This summer has been one of natural calamities in the Americas. Three category 4+ hurricanes and two 7+ magnitude earthquake events in the Mexican heartland have citizens from Tampa, to Houston, from St Vincent to San Juan, from Ciudad de México to Tuxtla Gutiérrez feeling raw and vulnerable. In far too many places people at the margins continue to experience profound discomfort and dislocation, if not outright humanitarian catastrophe. We no longer know where we stand with respect to our “home” when the places where we work, play, love, and rest become dangerous and foreign.
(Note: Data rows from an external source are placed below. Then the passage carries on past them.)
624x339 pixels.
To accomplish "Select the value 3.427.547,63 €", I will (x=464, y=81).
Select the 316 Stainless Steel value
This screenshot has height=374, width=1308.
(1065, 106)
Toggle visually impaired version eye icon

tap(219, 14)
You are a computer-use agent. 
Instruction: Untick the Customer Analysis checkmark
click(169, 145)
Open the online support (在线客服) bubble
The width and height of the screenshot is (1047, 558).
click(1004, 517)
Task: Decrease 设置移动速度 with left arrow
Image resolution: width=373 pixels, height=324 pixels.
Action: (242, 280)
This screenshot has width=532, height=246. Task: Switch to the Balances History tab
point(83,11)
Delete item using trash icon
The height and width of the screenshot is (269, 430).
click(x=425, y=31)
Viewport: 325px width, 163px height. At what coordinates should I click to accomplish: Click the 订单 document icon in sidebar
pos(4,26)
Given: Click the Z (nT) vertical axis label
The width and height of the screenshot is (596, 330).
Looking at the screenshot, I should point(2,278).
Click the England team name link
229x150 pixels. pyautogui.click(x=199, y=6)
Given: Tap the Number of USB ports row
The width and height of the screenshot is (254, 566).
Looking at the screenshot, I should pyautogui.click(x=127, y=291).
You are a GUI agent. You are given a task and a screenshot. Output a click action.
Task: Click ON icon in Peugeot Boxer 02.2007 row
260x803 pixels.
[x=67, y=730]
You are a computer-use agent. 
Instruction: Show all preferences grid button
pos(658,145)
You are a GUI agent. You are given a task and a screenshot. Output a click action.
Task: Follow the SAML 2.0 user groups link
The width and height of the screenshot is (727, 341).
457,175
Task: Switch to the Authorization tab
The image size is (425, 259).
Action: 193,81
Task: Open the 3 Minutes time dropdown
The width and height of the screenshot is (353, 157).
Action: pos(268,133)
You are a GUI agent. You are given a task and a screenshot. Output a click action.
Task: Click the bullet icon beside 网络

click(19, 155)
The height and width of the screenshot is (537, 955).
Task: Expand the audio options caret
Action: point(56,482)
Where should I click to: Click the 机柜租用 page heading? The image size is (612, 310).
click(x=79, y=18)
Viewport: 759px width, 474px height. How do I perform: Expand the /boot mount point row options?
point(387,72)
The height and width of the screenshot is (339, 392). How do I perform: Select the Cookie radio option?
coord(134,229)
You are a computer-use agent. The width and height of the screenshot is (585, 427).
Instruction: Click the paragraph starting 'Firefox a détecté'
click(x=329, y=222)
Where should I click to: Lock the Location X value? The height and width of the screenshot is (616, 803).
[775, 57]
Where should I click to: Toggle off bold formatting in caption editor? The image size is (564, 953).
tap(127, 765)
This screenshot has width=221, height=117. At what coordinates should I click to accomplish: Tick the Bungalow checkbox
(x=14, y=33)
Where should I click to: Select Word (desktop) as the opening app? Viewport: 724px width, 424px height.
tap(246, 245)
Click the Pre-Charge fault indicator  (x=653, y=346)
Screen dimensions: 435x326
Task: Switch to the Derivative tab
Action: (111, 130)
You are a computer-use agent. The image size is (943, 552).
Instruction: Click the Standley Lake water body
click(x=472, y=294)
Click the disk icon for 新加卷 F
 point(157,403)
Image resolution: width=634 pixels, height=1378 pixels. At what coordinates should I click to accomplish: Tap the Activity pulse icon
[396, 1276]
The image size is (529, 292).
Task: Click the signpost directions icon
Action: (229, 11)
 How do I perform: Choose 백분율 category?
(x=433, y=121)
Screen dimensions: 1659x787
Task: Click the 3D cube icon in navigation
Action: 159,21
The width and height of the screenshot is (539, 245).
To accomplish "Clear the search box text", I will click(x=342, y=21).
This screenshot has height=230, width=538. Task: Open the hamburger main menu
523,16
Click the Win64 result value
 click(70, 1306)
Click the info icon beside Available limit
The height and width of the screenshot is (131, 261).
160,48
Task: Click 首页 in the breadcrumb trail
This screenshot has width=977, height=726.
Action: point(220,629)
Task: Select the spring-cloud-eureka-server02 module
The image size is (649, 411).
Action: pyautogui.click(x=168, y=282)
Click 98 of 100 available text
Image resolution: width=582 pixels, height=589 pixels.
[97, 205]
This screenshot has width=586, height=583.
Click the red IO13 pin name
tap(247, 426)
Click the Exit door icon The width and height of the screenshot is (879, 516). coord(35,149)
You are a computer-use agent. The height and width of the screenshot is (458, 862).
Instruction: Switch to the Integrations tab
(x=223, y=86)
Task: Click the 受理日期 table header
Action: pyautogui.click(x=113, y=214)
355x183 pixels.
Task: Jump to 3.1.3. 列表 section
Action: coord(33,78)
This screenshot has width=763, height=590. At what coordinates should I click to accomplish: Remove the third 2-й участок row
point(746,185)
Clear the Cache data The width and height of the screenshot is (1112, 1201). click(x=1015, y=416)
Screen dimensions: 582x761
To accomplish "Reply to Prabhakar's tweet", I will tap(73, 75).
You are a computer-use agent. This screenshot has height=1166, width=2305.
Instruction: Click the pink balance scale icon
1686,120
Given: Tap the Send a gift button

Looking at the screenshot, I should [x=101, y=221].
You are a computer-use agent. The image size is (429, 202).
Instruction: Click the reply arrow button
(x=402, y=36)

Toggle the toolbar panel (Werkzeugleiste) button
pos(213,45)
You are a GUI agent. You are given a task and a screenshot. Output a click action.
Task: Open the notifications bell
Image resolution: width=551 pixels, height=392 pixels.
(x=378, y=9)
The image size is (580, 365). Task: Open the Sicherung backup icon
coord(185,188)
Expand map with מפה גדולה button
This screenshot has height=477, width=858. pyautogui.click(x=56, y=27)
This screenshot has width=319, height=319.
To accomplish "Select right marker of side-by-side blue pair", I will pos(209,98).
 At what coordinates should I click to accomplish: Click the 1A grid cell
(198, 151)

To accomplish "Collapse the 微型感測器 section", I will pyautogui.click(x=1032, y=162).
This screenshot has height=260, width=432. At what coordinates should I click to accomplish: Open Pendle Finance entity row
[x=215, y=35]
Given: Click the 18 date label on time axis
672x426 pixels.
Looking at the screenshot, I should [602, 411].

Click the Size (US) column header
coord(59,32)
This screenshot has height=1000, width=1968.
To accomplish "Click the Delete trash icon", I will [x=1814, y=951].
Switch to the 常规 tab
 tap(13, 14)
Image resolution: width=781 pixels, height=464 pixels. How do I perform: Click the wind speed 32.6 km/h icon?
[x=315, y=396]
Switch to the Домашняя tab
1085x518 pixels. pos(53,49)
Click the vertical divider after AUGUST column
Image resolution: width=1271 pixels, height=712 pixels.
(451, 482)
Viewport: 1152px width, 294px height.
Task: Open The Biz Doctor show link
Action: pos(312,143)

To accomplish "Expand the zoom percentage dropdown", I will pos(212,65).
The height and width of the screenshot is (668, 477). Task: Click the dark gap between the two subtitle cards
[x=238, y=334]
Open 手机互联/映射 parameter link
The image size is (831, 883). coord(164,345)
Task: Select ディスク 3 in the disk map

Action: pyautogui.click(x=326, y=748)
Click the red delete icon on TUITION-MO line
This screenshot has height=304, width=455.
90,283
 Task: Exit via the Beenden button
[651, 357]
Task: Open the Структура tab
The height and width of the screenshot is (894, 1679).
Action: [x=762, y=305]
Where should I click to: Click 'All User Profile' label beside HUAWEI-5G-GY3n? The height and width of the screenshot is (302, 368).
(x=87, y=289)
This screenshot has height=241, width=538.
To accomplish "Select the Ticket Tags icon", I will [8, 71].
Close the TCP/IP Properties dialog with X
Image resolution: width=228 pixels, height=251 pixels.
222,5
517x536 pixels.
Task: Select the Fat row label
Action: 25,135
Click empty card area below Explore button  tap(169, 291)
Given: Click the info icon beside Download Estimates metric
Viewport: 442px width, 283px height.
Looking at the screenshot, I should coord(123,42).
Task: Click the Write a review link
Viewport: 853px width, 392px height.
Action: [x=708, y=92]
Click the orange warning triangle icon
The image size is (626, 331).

This sense of uprootedness can give rise to a host of questions: “What am I doing here?” “Am I safe?” “Would I be better off somewhere else?”

I’ve been asking myself all of the above. When the earthquake hit I was with the Credijusto engineering team in our 4th story office in La Roma, one of the most seismically active parts of the city. I, along with one of my team members, were among the last out the door. As the earthquake intensified I feared a stampede in the stairwell and ducked into the doorway of the 3rd floor office to ride out the worst of the quake. As glass shattered and broken bits of concrete rained from the ceiling, I wondered if the building would collapse, and saw sheer terror in my friend’s eyes, mirroring my own. After the shaking subsided the ensuing hours were a flurry of activity: get a headcount from each team lead; get our people out from underneath power lines above the street; run back into the building for the cash and cellphones that people needed to communicate with their families and make their way back to their homes; run back in again to move all the valuable hardware out of the office and into a safe house, anticipating a night of looting; lend a hand wherever I could in my neighborhood as brigades of local volunteers desperately worked alongside emergency services to pull survivors from the rubble of fallen buildings. I spent the night on a bean bag with my girlfriend in her office, exhausted, neither of us able to return to our homes given the possibility that they sustained major structural damage. You could almost feel the city bleeding, taste the deep uncertainty lingering in the air. Almost two weeks later many of us are still feeling this.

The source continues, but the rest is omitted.